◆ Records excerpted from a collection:
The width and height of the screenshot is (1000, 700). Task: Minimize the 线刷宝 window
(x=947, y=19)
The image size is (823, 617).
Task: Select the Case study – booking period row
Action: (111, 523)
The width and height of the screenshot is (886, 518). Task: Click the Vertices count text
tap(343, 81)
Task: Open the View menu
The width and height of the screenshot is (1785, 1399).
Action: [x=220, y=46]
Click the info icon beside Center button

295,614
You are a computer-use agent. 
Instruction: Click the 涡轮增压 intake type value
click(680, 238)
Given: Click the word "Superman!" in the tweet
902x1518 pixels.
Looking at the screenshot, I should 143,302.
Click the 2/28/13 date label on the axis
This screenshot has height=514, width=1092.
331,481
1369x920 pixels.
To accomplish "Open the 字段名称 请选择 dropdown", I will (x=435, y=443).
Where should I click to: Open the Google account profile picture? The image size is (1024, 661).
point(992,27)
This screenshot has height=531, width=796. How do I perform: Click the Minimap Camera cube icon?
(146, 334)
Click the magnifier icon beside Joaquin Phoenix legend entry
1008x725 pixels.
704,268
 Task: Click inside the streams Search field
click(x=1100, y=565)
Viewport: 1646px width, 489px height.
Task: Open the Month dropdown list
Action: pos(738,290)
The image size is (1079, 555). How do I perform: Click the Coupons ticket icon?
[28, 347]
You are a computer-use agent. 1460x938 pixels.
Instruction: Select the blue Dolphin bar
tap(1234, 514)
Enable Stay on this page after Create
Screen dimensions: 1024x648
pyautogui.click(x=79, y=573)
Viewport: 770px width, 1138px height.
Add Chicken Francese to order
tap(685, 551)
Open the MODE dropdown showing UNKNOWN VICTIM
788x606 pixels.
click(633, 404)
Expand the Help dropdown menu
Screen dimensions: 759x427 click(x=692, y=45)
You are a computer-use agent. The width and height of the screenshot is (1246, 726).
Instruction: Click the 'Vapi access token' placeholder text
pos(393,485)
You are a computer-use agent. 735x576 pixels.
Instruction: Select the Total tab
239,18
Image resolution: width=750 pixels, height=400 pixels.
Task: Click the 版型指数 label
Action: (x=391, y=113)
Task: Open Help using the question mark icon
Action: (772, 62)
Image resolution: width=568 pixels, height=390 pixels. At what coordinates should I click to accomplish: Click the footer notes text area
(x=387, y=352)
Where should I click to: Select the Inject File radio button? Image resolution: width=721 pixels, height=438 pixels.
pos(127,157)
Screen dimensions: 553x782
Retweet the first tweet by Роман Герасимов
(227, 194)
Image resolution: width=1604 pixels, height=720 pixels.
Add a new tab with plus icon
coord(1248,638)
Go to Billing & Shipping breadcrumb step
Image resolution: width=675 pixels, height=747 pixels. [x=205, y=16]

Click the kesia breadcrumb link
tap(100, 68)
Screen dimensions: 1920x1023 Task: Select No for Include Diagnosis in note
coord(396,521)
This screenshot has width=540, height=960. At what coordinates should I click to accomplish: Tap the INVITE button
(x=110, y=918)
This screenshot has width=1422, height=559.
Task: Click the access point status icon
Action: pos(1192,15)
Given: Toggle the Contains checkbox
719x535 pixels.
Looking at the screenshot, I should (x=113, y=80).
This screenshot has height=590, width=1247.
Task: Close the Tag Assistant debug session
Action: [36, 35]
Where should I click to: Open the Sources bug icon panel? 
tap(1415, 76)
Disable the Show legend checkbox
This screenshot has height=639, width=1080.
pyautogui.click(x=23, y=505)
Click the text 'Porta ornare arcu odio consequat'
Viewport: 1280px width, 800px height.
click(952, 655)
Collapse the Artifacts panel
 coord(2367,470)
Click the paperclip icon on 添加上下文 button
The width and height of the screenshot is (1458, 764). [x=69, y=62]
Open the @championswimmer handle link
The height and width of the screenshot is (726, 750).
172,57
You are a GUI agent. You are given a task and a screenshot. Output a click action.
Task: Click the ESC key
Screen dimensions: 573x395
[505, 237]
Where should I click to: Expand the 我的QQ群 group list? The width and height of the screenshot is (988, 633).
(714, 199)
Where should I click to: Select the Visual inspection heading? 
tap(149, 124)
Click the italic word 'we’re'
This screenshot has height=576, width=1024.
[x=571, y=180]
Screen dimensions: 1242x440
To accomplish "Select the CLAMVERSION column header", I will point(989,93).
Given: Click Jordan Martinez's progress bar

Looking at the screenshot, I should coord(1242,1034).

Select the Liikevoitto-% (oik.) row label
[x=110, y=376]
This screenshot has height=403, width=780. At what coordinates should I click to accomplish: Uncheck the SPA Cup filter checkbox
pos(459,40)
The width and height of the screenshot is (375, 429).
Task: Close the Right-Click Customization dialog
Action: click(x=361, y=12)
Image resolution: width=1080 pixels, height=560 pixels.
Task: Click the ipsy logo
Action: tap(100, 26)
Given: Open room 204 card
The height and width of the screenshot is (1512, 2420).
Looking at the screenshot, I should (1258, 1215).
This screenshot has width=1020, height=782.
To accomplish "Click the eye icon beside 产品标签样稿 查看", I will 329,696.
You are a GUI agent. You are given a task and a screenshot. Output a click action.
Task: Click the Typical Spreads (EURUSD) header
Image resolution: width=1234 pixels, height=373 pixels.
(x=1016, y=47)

◆ What is needed:
Please output each entry above exactly, leaving nothing out.

◆ Task output:
The width and height of the screenshot is (1000, 700). Task: Minimize the 线刷宝 window
(x=947, y=19)
The image size is (823, 617).
Task: Select the Case study – booking period row
Action: (111, 523)
The width and height of the screenshot is (886, 518). Task: Click the Vertices count text
tap(343, 81)
Task: Open the View menu
The width and height of the screenshot is (1785, 1399).
Action: [x=220, y=46]
Click the info icon beside Center button

295,614
You are a computer-use agent. 
Instruction: Click the 涡轮增压 intake type value
click(680, 238)
Given: Click the word "Superman!" in the tweet
902x1518 pixels.
Looking at the screenshot, I should 143,302.
Click the 2/28/13 date label on the axis
This screenshot has height=514, width=1092.
331,481
1369x920 pixels.
To accomplish "Open the 字段名称 请选择 dropdown", I will (x=435, y=443).
Where should I click to: Open the Google account profile picture? The image size is (1024, 661).
point(992,27)
This screenshot has height=531, width=796. How do I perform: Click the Minimap Camera cube icon?
(146, 334)
Click the magnifier icon beside Joaquin Phoenix legend entry
1008x725 pixels.
704,268
 Task: Click inside the streams Search field
click(x=1100, y=565)
Viewport: 1646px width, 489px height.
Task: Open the Month dropdown list
Action: pos(738,290)
The image size is (1079, 555). How do I perform: Click the Coupons ticket icon?
[28, 347]
You are a computer-use agent. 1460x938 pixels.
Instruction: Select the blue Dolphin bar
tap(1234, 514)
Enable Stay on this page after Create
Screen dimensions: 1024x648
pyautogui.click(x=79, y=573)
Viewport: 770px width, 1138px height.
Add Chicken Francese to order
tap(685, 551)
Open the MODE dropdown showing UNKNOWN VICTIM
788x606 pixels.
click(633, 404)
Expand the Help dropdown menu
Screen dimensions: 759x427 click(x=692, y=45)
You are a computer-use agent. The width and height of the screenshot is (1246, 726).
Instruction: Click the 'Vapi access token' placeholder text
pos(393,485)
You are a computer-use agent. 735x576 pixels.
Instruction: Select the Total tab
239,18
Image resolution: width=750 pixels, height=400 pixels.
Task: Click the 版型指数 label
Action: (x=391, y=113)
Task: Open Help using the question mark icon
Action: (772, 62)
Image resolution: width=568 pixels, height=390 pixels. At what coordinates should I click to accomplish: Click the footer notes text area
(x=387, y=352)
Where should I click to: Select the Inject File radio button? Image resolution: width=721 pixels, height=438 pixels.
pos(127,157)
Screen dimensions: 553x782
Retweet the first tweet by Роман Герасимов
(227, 194)
Image resolution: width=1604 pixels, height=720 pixels.
Add a new tab with plus icon
coord(1248,638)
Go to Billing & Shipping breadcrumb step
Image resolution: width=675 pixels, height=747 pixels. [x=205, y=16]

Click the kesia breadcrumb link
tap(100, 68)
Screen dimensions: 1920x1023 Task: Select No for Include Diagnosis in note
coord(396,521)
This screenshot has width=540, height=960. At what coordinates should I click to accomplish: Tap the INVITE button
(x=110, y=918)
This screenshot has width=1422, height=559.
Task: Click the access point status icon
Action: pos(1192,15)
Given: Toggle the Contains checkbox
719x535 pixels.
Looking at the screenshot, I should (x=113, y=80).
This screenshot has height=590, width=1247.
Task: Close the Tag Assistant debug session
Action: [36, 35]
Where should I click to: Open the Sources bug icon panel? 
tap(1415, 76)
Disable the Show legend checkbox
This screenshot has height=639, width=1080.
pyautogui.click(x=23, y=505)
Click the text 'Porta ornare arcu odio consequat'
Viewport: 1280px width, 800px height.
click(952, 655)
Collapse the Artifacts panel
 coord(2367,470)
Click the paperclip icon on 添加上下文 button
The width and height of the screenshot is (1458, 764). [x=69, y=62]
Open the @championswimmer handle link
The height and width of the screenshot is (726, 750).
172,57
You are a GUI agent. You are given a task and a screenshot. Output a click action.
Task: Click the ESC key
Screen dimensions: 573x395
[505, 237]
Where should I click to: Expand the 我的QQ群 group list? The width and height of the screenshot is (988, 633).
(714, 199)
Where should I click to: Select the Visual inspection heading? 
tap(149, 124)
Click the italic word 'we’re'
This screenshot has height=576, width=1024.
[x=571, y=180]
Screen dimensions: 1242x440
To accomplish "Select the CLAMVERSION column header", I will point(989,93).
Given: Click Jordan Martinez's progress bar

Looking at the screenshot, I should coord(1242,1034).

Select the Liikevoitto-% (oik.) row label
[x=110, y=376]
This screenshot has height=403, width=780. At what coordinates should I click to accomplish: Uncheck the SPA Cup filter checkbox
pos(459,40)
The width and height of the screenshot is (375, 429).
Task: Close the Right-Click Customization dialog
Action: click(x=361, y=12)
Image resolution: width=1080 pixels, height=560 pixels.
Task: Click the ipsy logo
Action: tap(100, 26)
Given: Open room 204 card
The height and width of the screenshot is (1512, 2420).
Looking at the screenshot, I should (1258, 1215).
This screenshot has width=1020, height=782.
To accomplish "Click the eye icon beside 产品标签样稿 查看", I will 329,696.
You are a GUI agent. You are given a task and a screenshot. Output a click action.
Task: Click the Typical Spreads (EURUSD) header
Image resolution: width=1234 pixels, height=373 pixels.
(x=1016, y=47)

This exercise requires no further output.